[EXCERPTED RECORDS Boundary: Start]

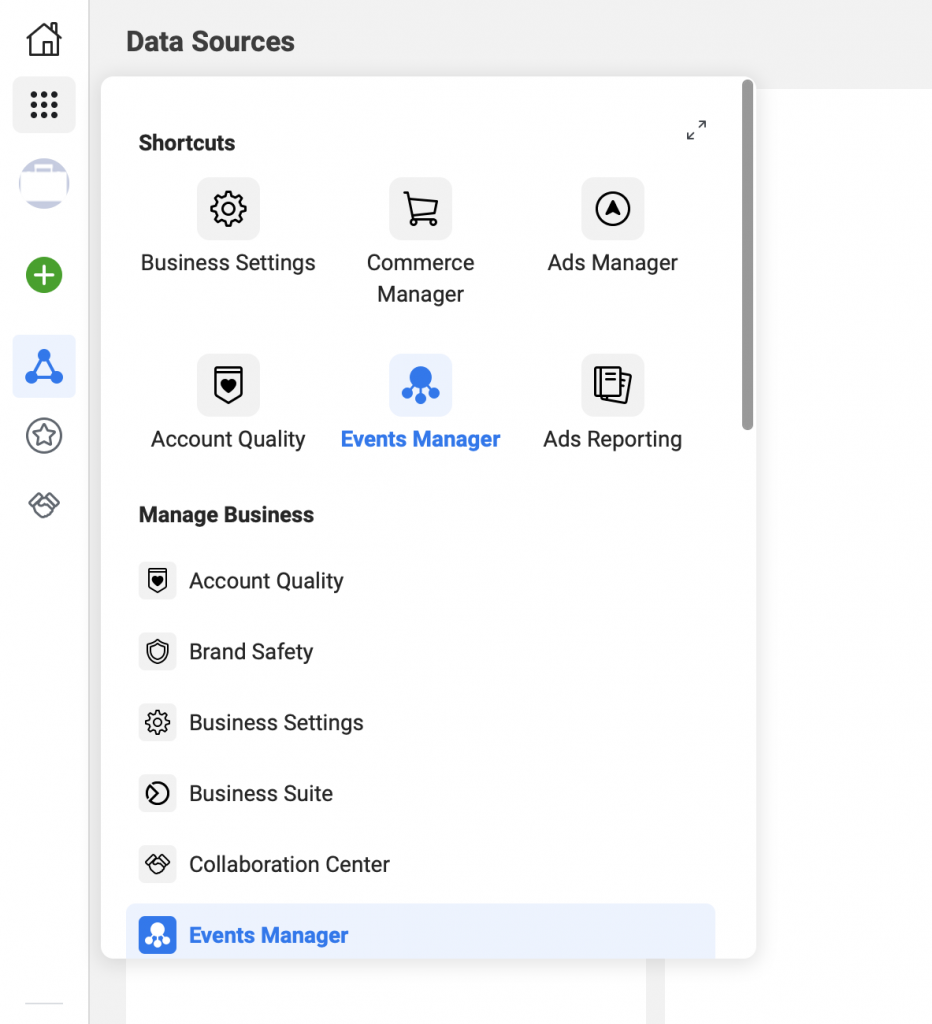Open Account Quality shortcut shield icon

[x=228, y=385]
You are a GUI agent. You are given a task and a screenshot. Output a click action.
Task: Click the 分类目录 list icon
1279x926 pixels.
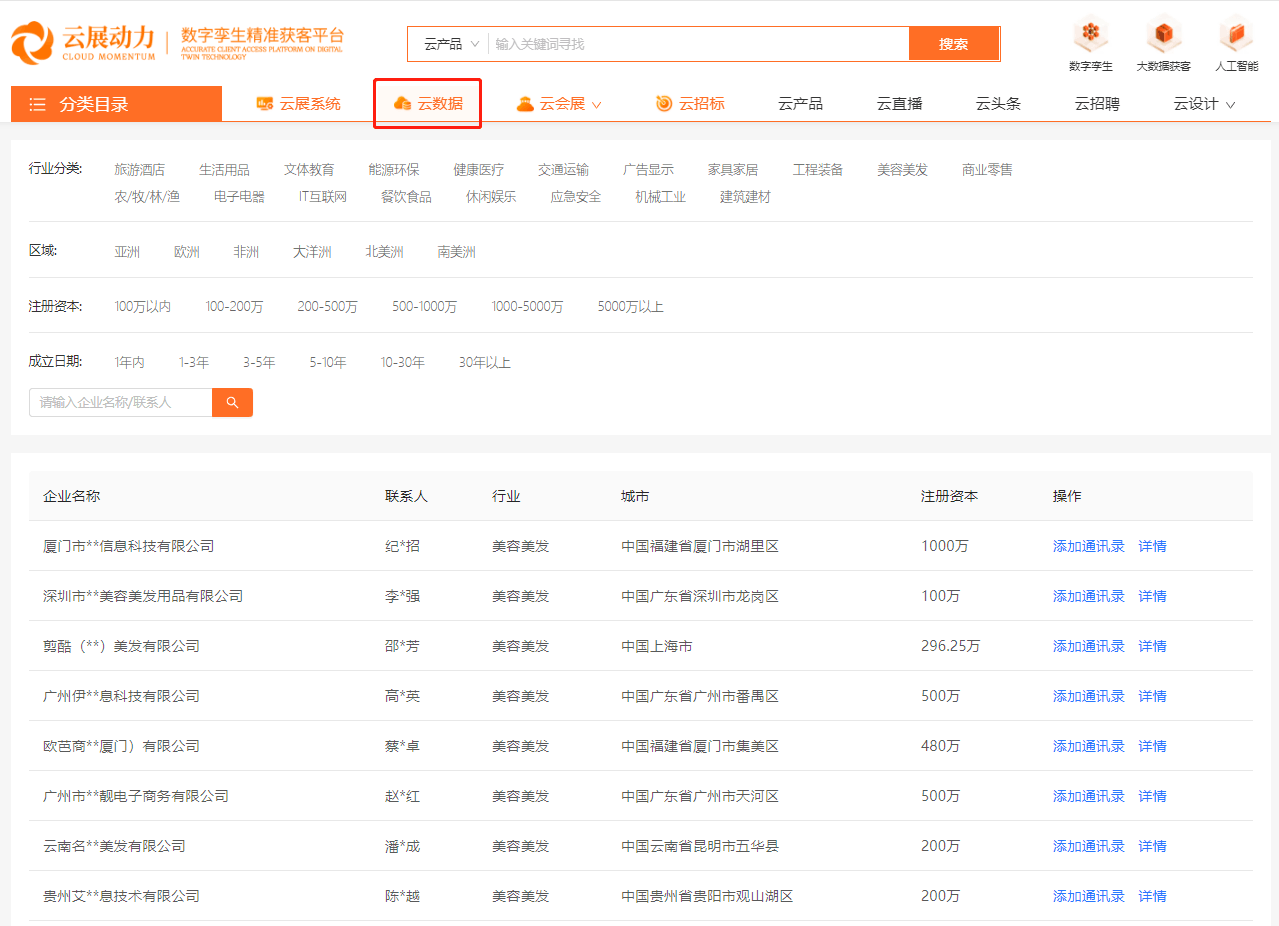coord(37,103)
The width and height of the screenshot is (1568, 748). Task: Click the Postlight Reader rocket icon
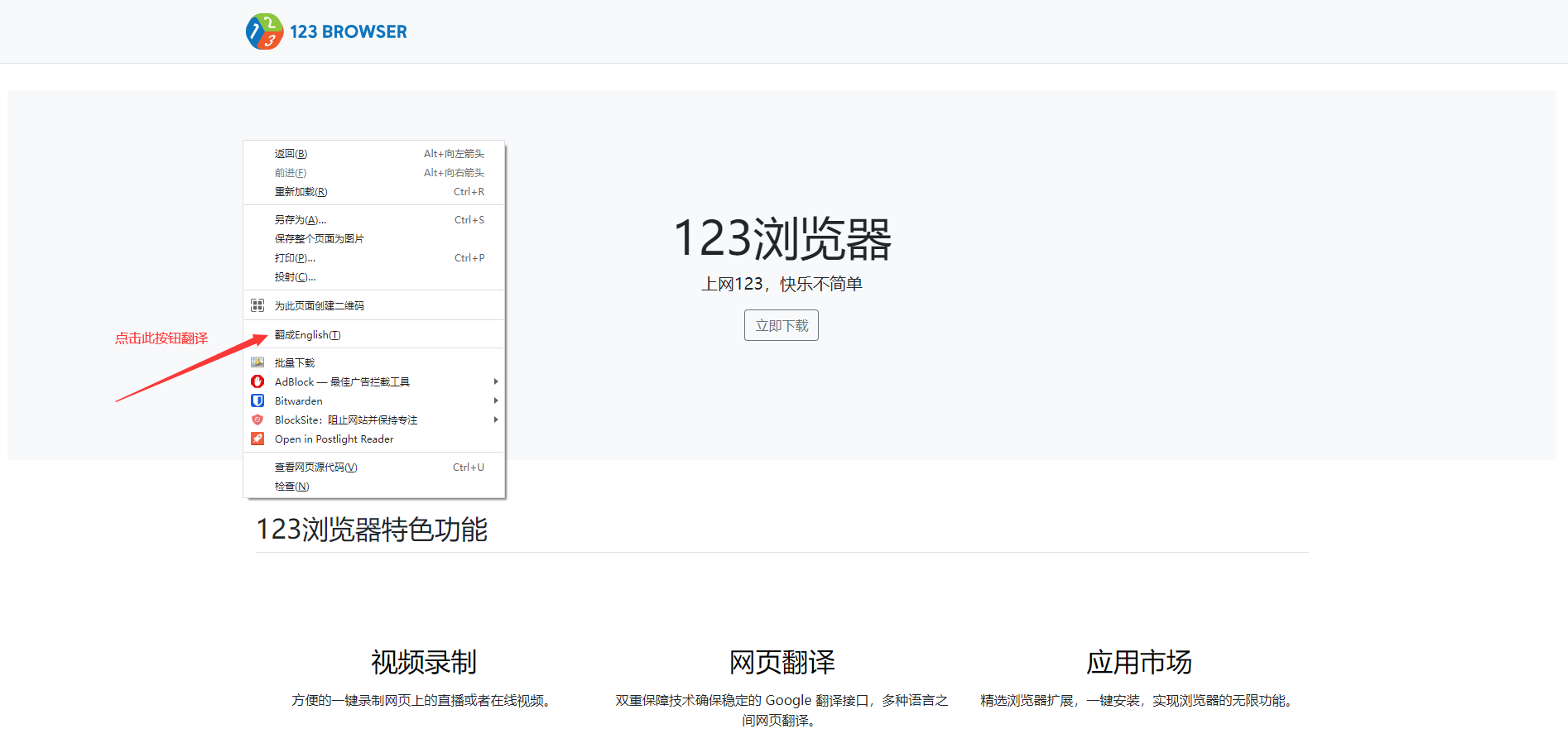click(x=257, y=439)
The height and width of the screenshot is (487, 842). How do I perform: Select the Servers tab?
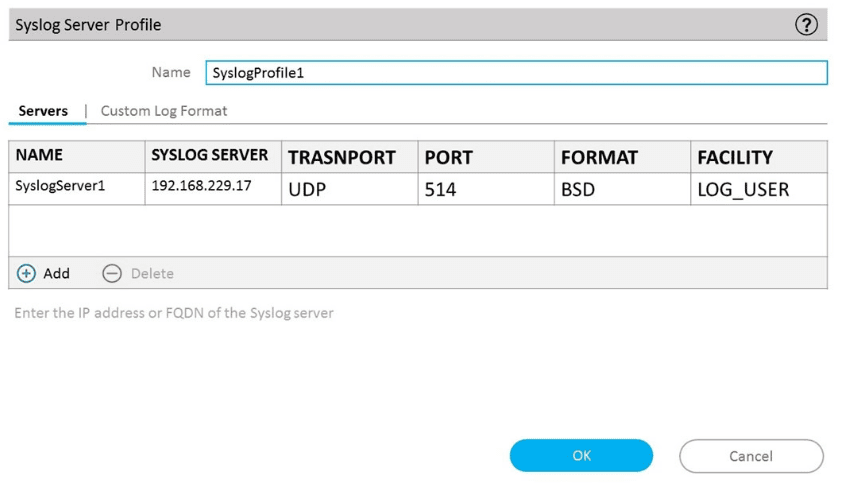click(43, 111)
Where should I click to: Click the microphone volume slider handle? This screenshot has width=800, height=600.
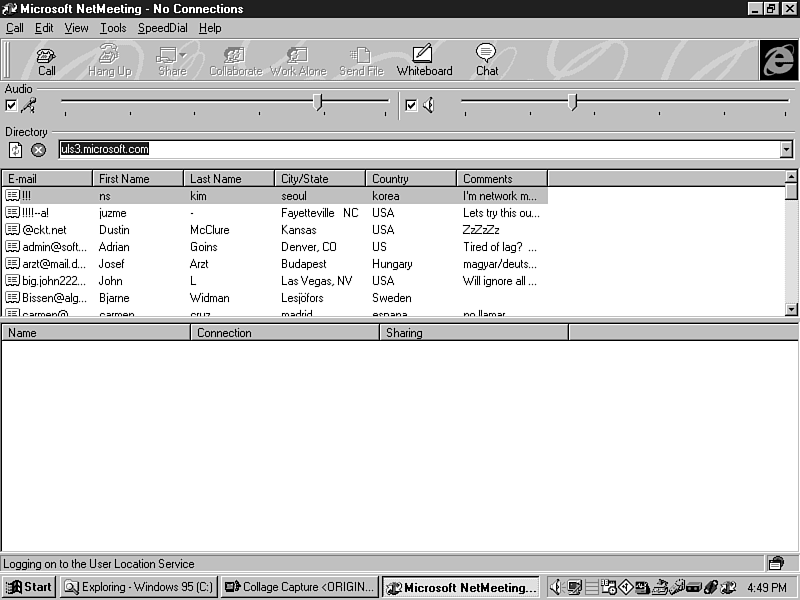[x=318, y=101]
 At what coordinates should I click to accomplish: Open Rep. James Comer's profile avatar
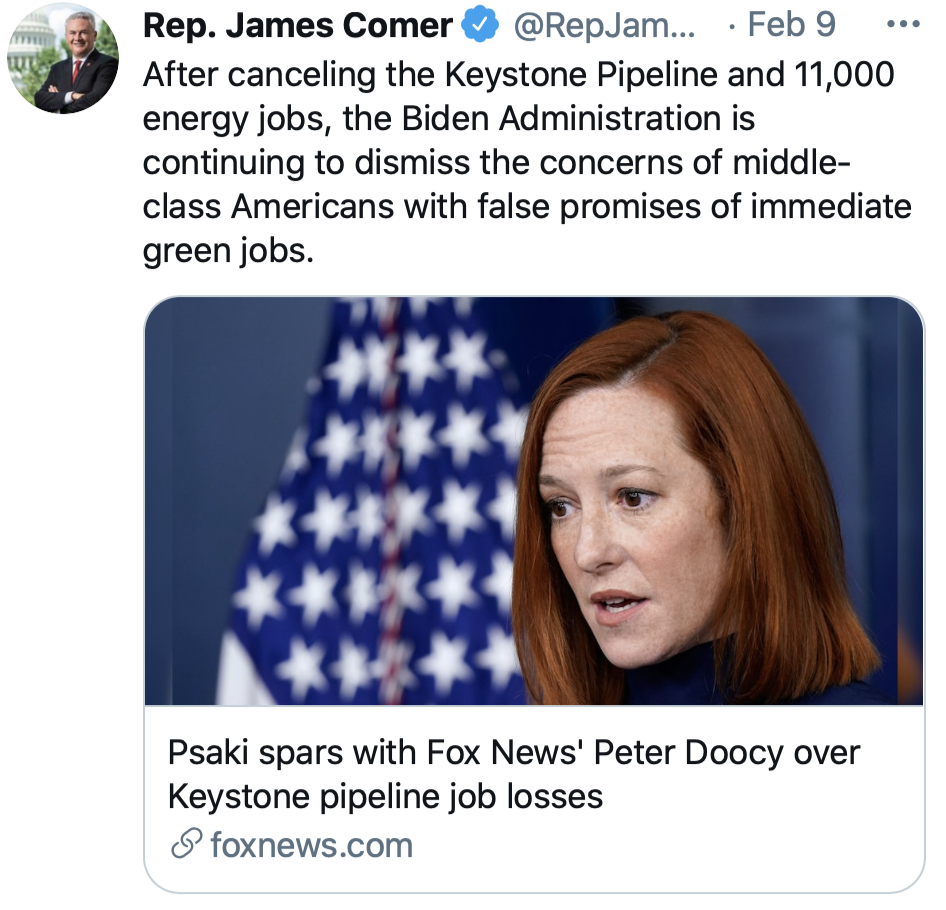click(x=62, y=58)
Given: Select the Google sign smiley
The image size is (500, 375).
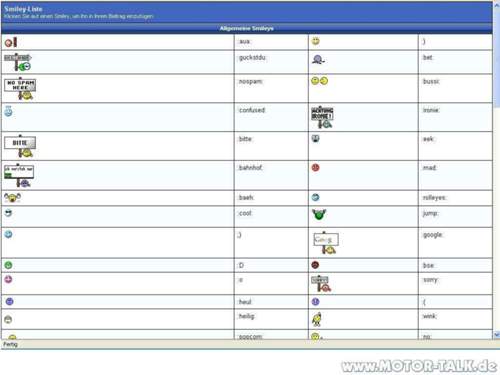Looking at the screenshot, I should (326, 243).
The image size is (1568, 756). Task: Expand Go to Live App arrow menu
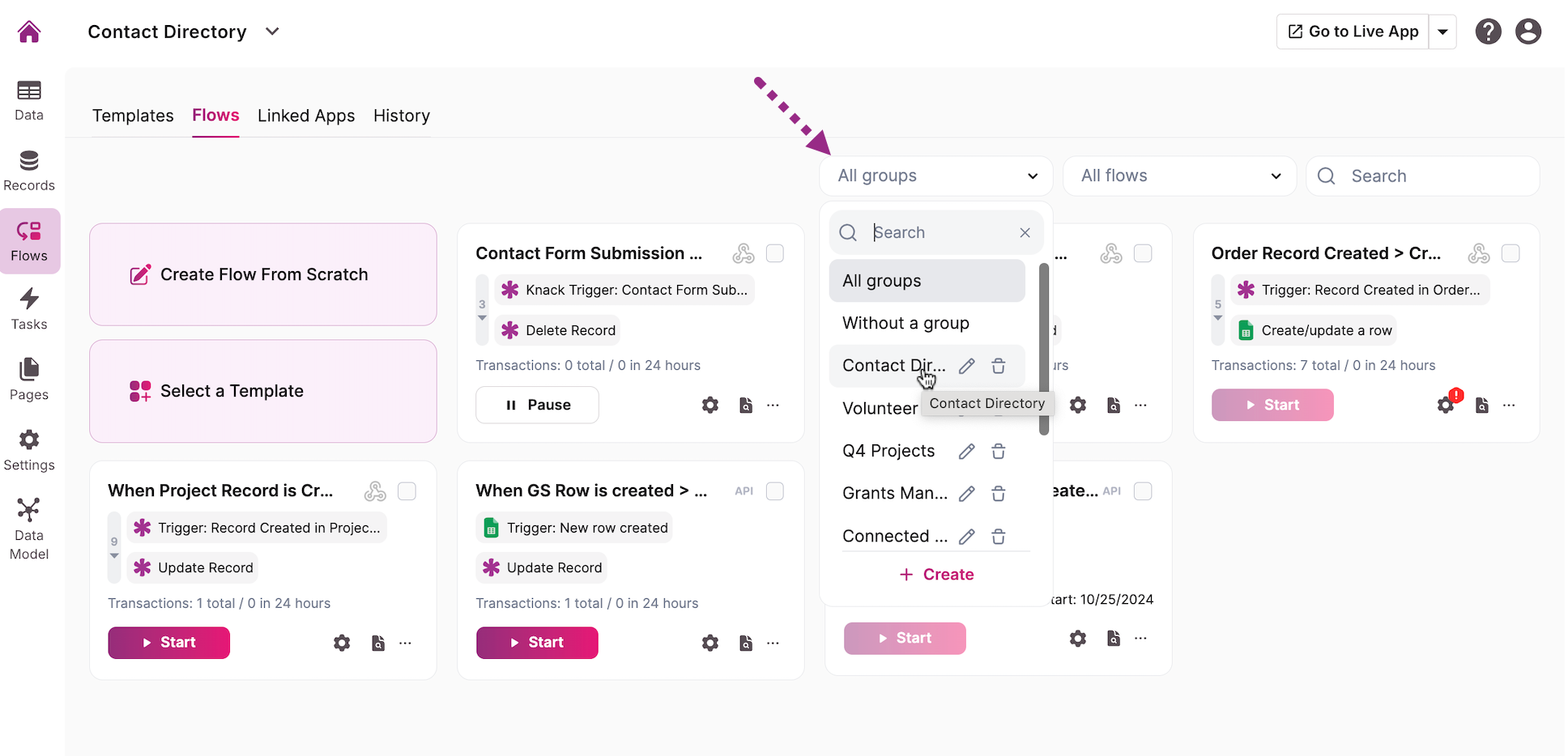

[EXCERPTED RECORDS Boundary: End]

* WORK TASK
What you set down should be exactly the lines from the line containing "Given: Select the Google sign smiley" to the last line of the entries above, both included, with no pictures.

* EXERCISE OUTPUT
Given: Select the Google sign smiley
The image size is (500, 375).
Looking at the screenshot, I should (326, 243).
The image size is (1568, 756). Task: Expand Go to Live App arrow menu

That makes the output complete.